Kindness and Redemption

This is the final post in my mini-series on the thread of redemption found in some of my favorite musicals. You can click here to read how it all started and here and here to read the other posts in this series. I’ve saved the best for last. Well maybe not but more than the other two the theme of redemption is easy to see in this musical.

les-miserablesI first saw Les Miserables on Broadway when I was in High School. Growing up in NYC, and being a lover of musicals, I saw my fair share of shows on Broadway. But watching Les Mis captured my heart and soul in ways I have never been able to fully articulate. It remains my all-time favorite stage musical. I have seen it more times than I can count and know the lines of every single song yet I STILL weep whenever I watch (I wept writing this post). The music is that powerful and the story that moving.

You Are NOT Just A Number

In the opening number Javert refers to Valjean simply by his prisoner number, 24601. Valjean responds by giving his full name but throughout the movie Javert sees him only as a number. He never sees the person behind the number. Valjean rightly states, a little later in the musical, that they gave him “a number and murdered Valjean”.

It’s easy to relegate someone to just a number. What size clothes does she wear? How much money does he make? We give someone a number and then judge them based on that number. But when we do, we miss out on everything about who someone truly is. The essence of a person is lost when they become nothing more than a number.

To the mom who can’t lose the weight she gained bringing life into this world, you are NOT the number on that scale. To the dad working too many long hours, missing the best parts of his children’s lives, you are MORE THAN the size of your bank account.

********

• **Task list**
1/ Please quote the Les Miserables post word for word, starting at "It’s easy to" and ending at "your bank account.".
2/ In the Les Miserables post, what prisoner number does Javert call Valjean in the opening number?

• **Source data**
********

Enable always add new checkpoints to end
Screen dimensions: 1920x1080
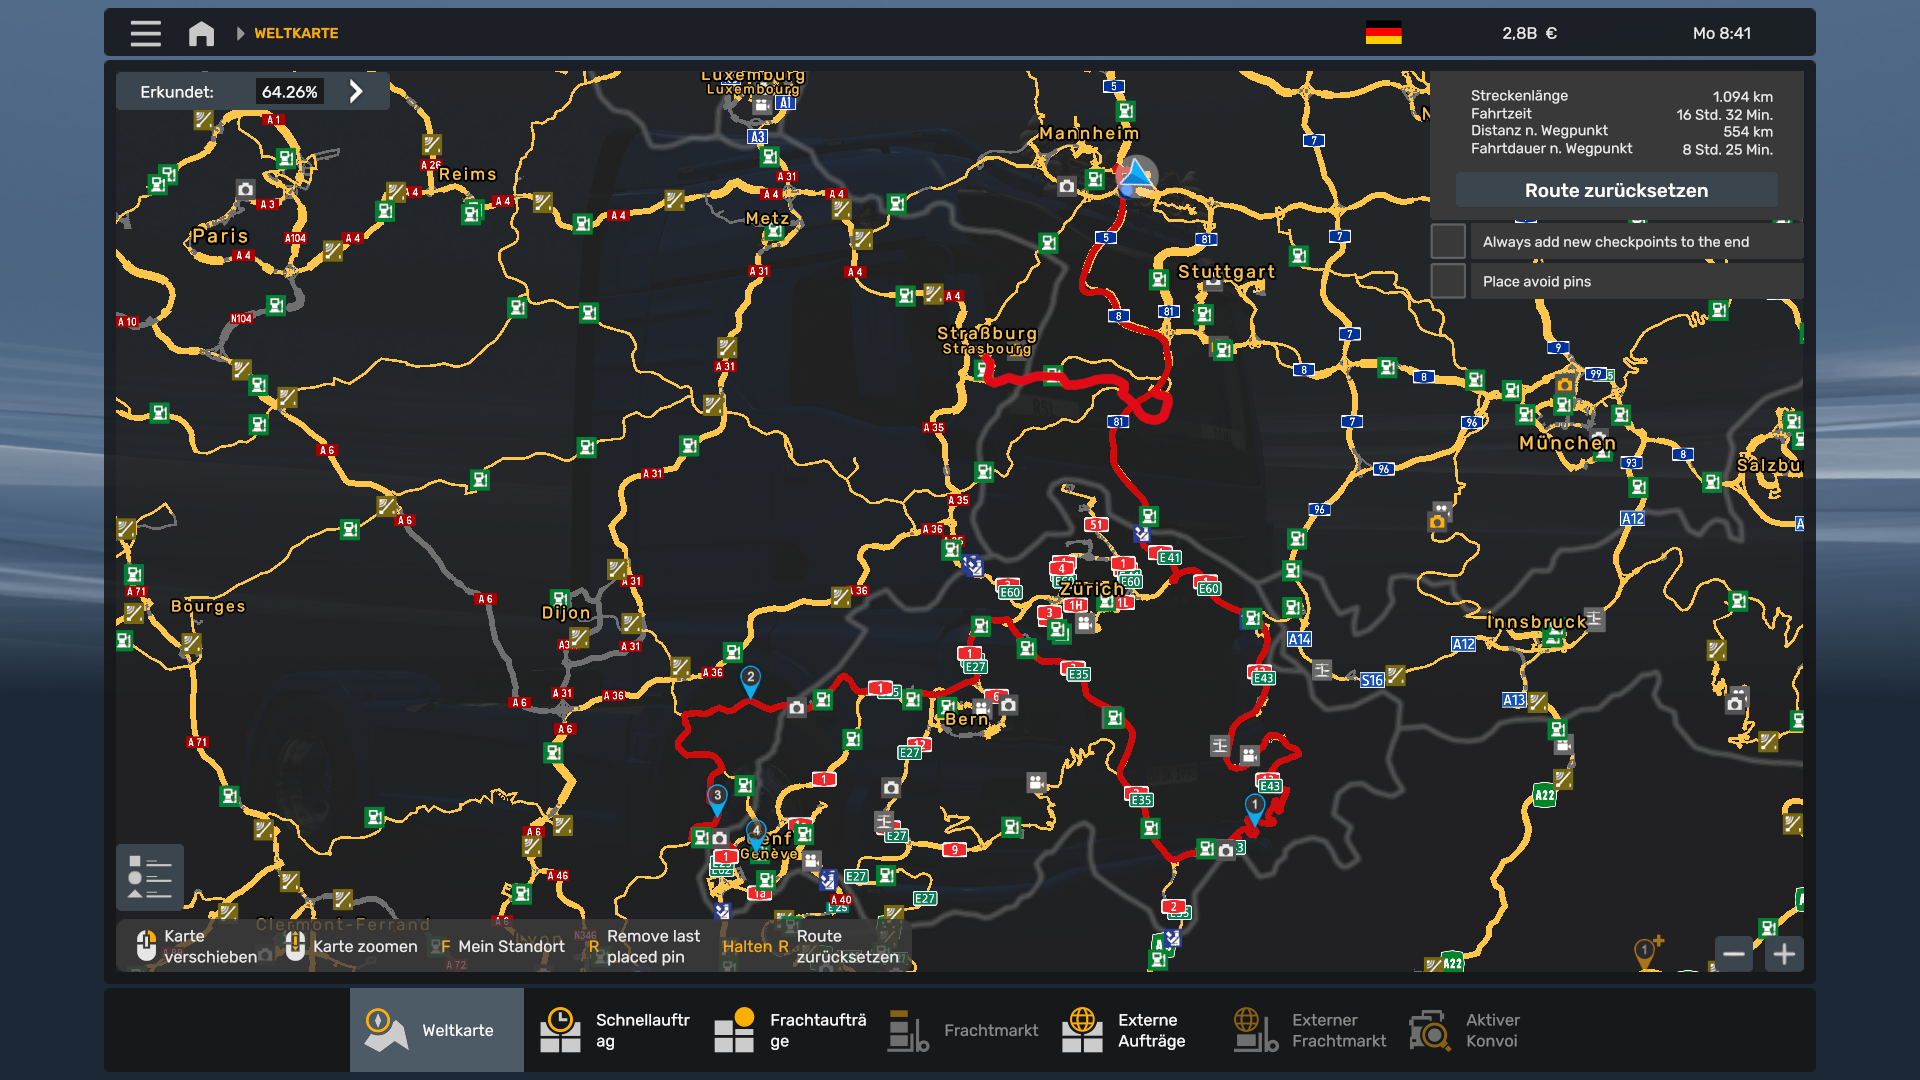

********

• **Results in order**
1/
It’s easy to relegate someone to just a number. What size clothes does she wear? How much money does he make? We give someone a number and then judge them based on that number. But when we do, we miss out on everything about who someone truly is. The essence of a person is lost when they become nothing more than a number.

To the mom who can’t lose the weight she gained bringing life into this world, you are NOT the number on that scale. To the dad working too many long hours, missing the best parts of his children’s lives, you are MORE THAN the size of your bank account.

2/ 24601